PS: I don't know if you got my VM tonight; let me know if we can play on Friday??
Love you tons,
Little

Katy said...

Tiff, I am so sorry. I wish there was something I could say that would make you feel better...I know there is not. You and Coby both amaze me! I love you guys!! Lets get together soon.

Melanie Bingham said...

Beautiful post; I'll just say amen.

Anonymous said...

No words. Just wish that I could give you a hug.

Amy said...

What a beautiful little tree, for a very emotional time. I'm so glad that you were able to get Jack's headstone in before the holidays. Beautiful picture. xoxo

Andrea said...

We love you and wish we could be there with you. I know you will have more "Jack moments" to comfort you. He is at home waiting for you, yet needs you to take care of your job here first. Your breakdowns show how much you truly love and miss him. I wish with all my heart I could take them away though. Just know that we love you and are always praying for you.

abbyandcompany said...

this would pull up in google reader, but not on your blog for me. Hmm....

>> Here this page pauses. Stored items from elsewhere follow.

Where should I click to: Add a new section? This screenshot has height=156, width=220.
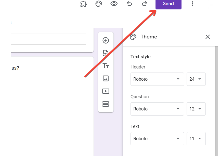106,104
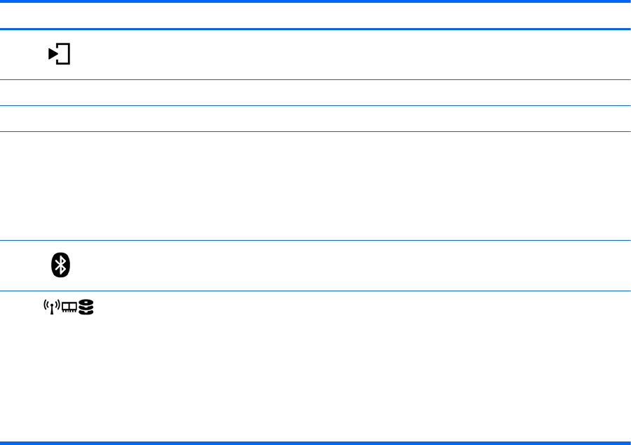This screenshot has height=445, width=631.
Task: Select the Bluetooth icon
Action: click(x=61, y=265)
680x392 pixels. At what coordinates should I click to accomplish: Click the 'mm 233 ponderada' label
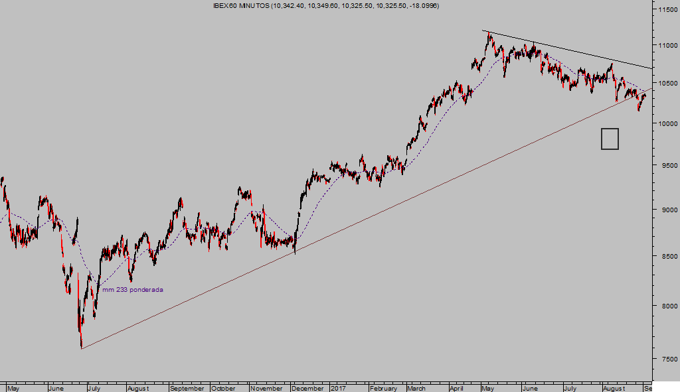(132, 290)
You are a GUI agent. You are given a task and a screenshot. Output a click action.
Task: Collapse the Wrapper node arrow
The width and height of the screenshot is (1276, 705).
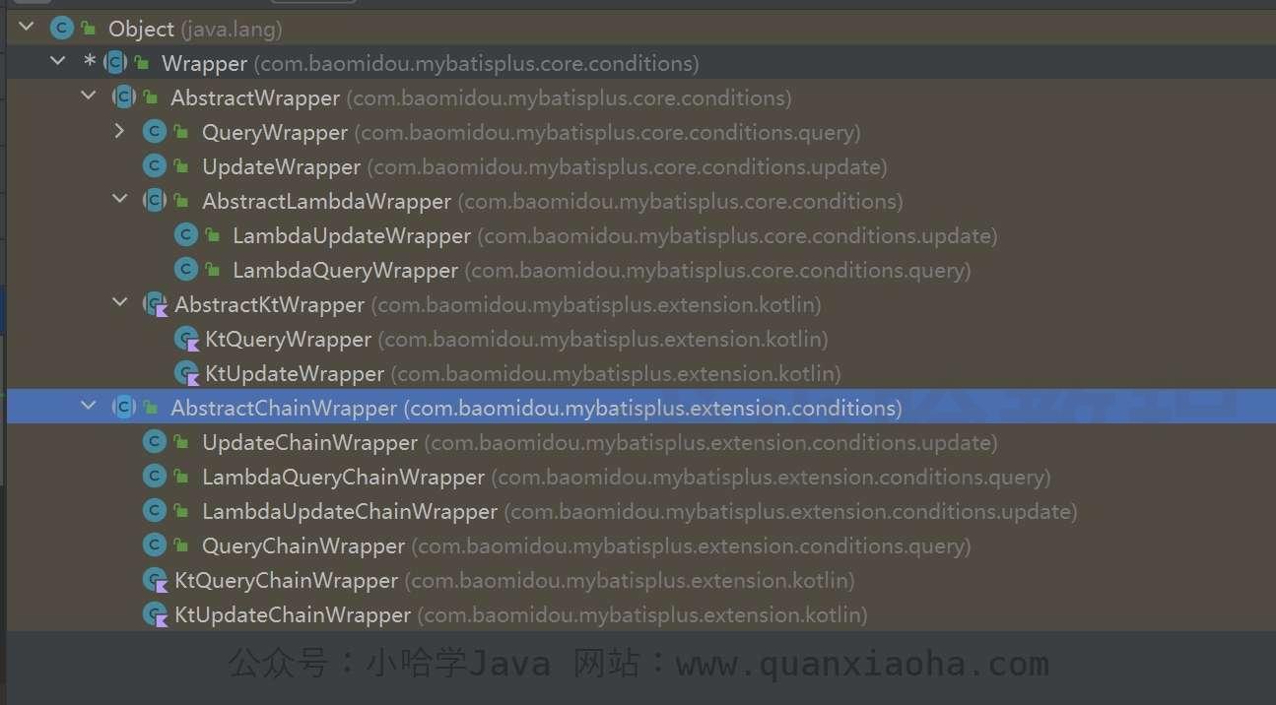[58, 62]
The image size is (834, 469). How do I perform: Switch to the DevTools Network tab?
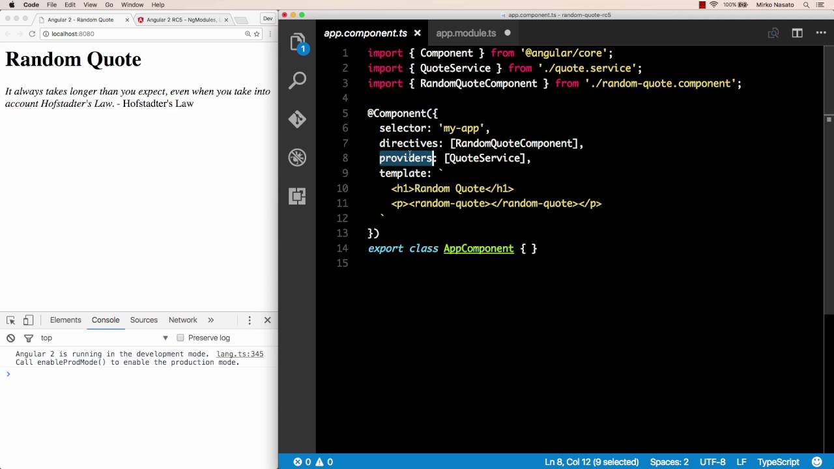coord(182,320)
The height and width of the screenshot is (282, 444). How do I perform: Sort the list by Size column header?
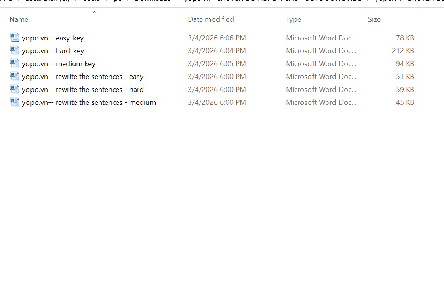click(x=374, y=19)
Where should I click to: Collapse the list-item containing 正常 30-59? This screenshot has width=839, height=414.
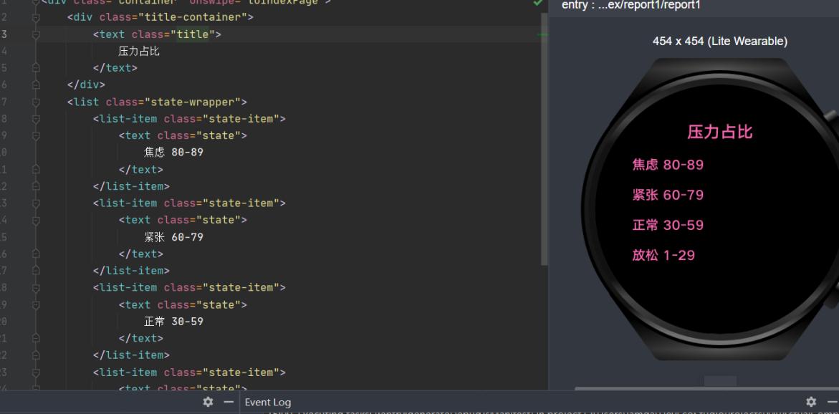tap(36, 288)
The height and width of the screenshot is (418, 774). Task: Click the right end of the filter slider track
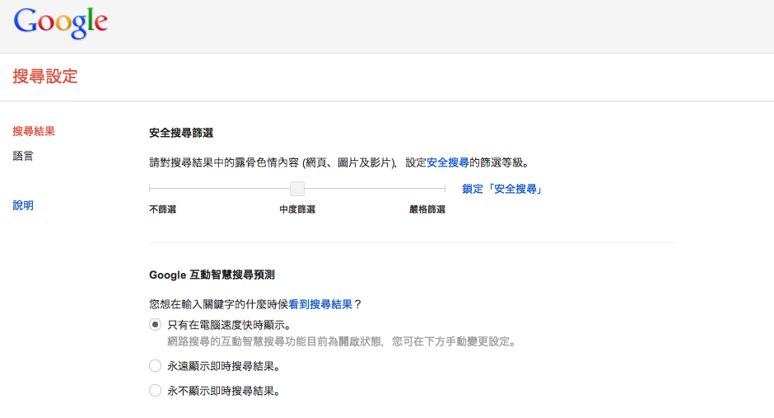pos(444,189)
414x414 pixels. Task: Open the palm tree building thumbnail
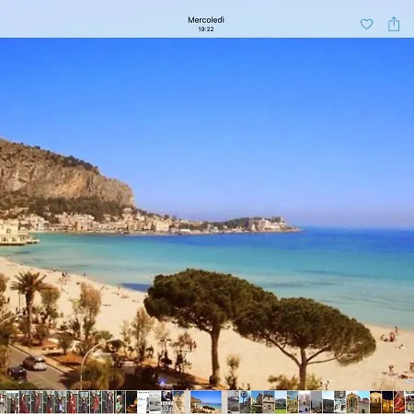(245, 402)
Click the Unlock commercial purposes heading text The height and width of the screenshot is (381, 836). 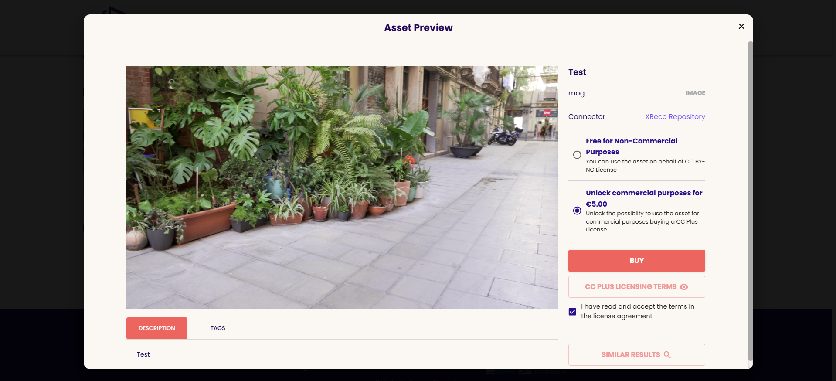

i love jack's own little tree. I wish you didn't have to go through this; it's interesting the paths we must trod in this life. Sometimes late at night when I am in the kids' room, i hug them extra tight and think of Jackie. Missing him for you in such an understatement. you and coby are always in my prayers. ily.

Anonymous said...

I love the tree...what a great idea! I love being able to see the headstone - the soccer ball looks great. But I still want to see it in person!

Michelle Arnett said...

Tiff, I am so so sorry for those gut wrenching nights. I wish there was something I could do to ease the pain. It just plain stinks. I love the christmas tree. You two are wonderful. We need to get together sometime soon.